These people were all prone to the constitutional. They
believed that it cleared their brains. Many of them, though, operated
before the long walk was replaced by the StairMaster, the elliptical
machine, and the, um, hike. It's understandable, therefore, that walking
was one of their few options for exercise. It's known that Steve Jobs
was and Mark Zuckerberg is partial to walks (and perhaps one of these
two qualifies as a genius). But wouldn't it be lovely if there could be a
few more beautifully sculpted geniuses for us to look up to?
2. They stop when they're on a roll.
This is profoundly un-American. Surely, you might think,
they'd want more and more of their genius to pour out while they were
feeling geniusy. But, no. They always want to leave something in
reserve, perhaps to help them get on a roll the following day. The
exception to this was Mozart, who apparently just couldn't help himself.
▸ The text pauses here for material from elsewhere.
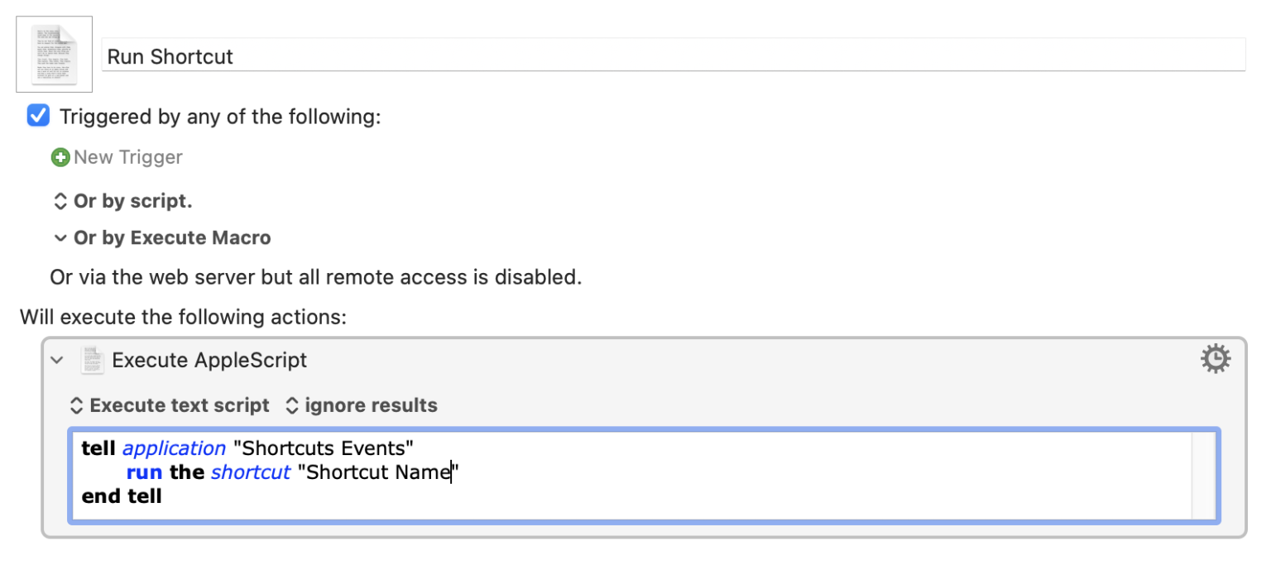Select the Execute AppleScript action title
Viewport: 1271px width, 570px height.
tap(209, 360)
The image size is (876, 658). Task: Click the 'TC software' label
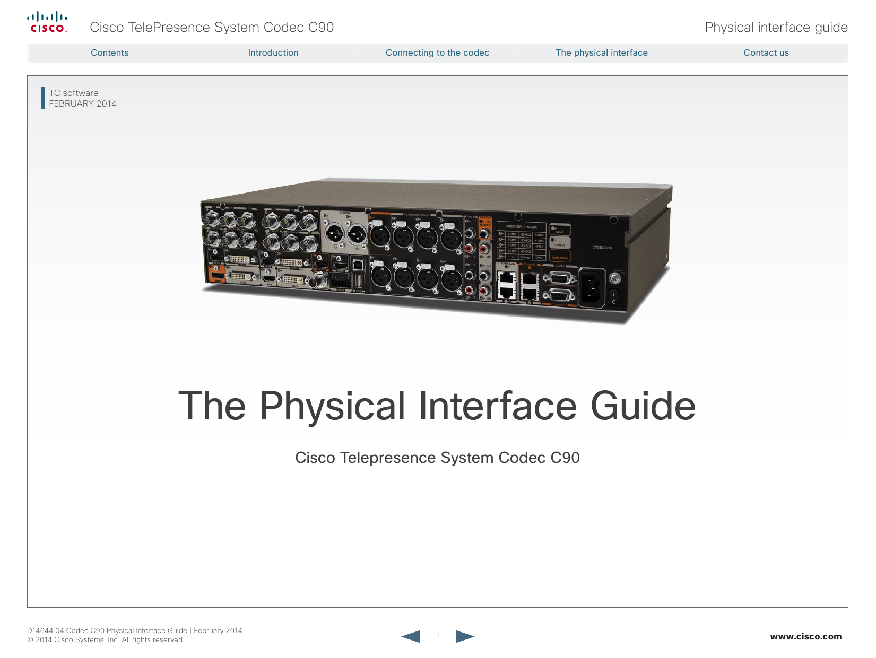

3. They enjoy quantifying their output.
Apparently, Ernest Hemingway was a word-counter. How
complicated that must have been when you're writing on a typewriter and
you literally have to count, one guesses, with your finger. Especially
when you're a renowned drunk. (He was more into absinthe than mojitos,
by the by.) Still, he wasn't the only one who liked to put a number to
his achievements. Anthony Trollope was a little like that. I worry. It's
a little like the high schooler who says he's crammed for 12 hours the
night before a test. One is tempted to suggest: So what?
4. They enjoy a quiet place to work.
This isn't easily achieved. Especially in today's world
where we're all expected to, oh, share (translation: open offices are
cheaper). Thinking straight is hard enough. Thinking like a genius may
require astonishing silence. Graham Greene apparently had a very simple
idea: He just didn't tell anyone where his secret office was. Yes, just
like El Chapo Guzman. It does seem fairly logical, though, that silence
might help.
5. They don't have much of a social life.
I've never understood those who like to be terribly social.
The whole thing seems fake, especially in places like New York where
being social means talking about yourself very loudly to as many people
as you can. How tiring. Picasso and his girlfriend Fernande Olivier
would see people only on Sundays. Proust just withdrew from society. If
you've ever read any Proust, you'd understand that society might have
been grateful for that. Still, it seems frightfully logical that an
energy-sapping social life is just one more distraction. Why bother,
when your goal is to have everyone in society remember you for ever?
6. They ruthlessly separate administration from real work.
This seems a fairly obvious one too. Don't we all try to do
this? Perhaps we aren't genius enough at it. Of course, in the days when
most of these geniuses did their best, there were only letters to deal
with. There was only the mail system. There wasn't the constant barrage
of electronic nonsense battering at their minds and souls from 20
directions. Many are the current soi-disant geniuses who are genuinely
bothered by something a mindless youth in underwear has said about him
on Twitter. The geniuses of times gone by didn't have this worry. They
could stick to just being brilliant. It sounds like a wonderful life,
doesn't it?
7. They have a loving partner who tolerates their every whim.
My picaresque experience of life tells me that there aren't
too many geniuses who operate entirely alone. To maintain not only their
life administration, but also some fine level of mental equilibrium,
they have lovers who believe in them, understand them, and, most
crucially, tolerate them. And when the tolerance runs out, the genius is
clever (or famous) enough to find another tolerant lover. Currey offers
this of Sigmund Freud's wife, Martha: "She laid out his clothes, chose
his handkerchiefs, and even put toothpaste on his toothbrush." And this
was the man who claimed to know so much about the human mind. Doesn't he
sound like another manipulative, controlling old cove? Perhaps he
should have talked to his shrink about it.
Ultimately, I suspect, not every genius knows that he's a
genius. Geniuses do things that they find absorbing. They work hard at
doing something genuinely new. But who appoints them genius? Often, it's
some strange committee of academics or media people after the genius is
dead.
An exception to this observation is, of course, Kanye West.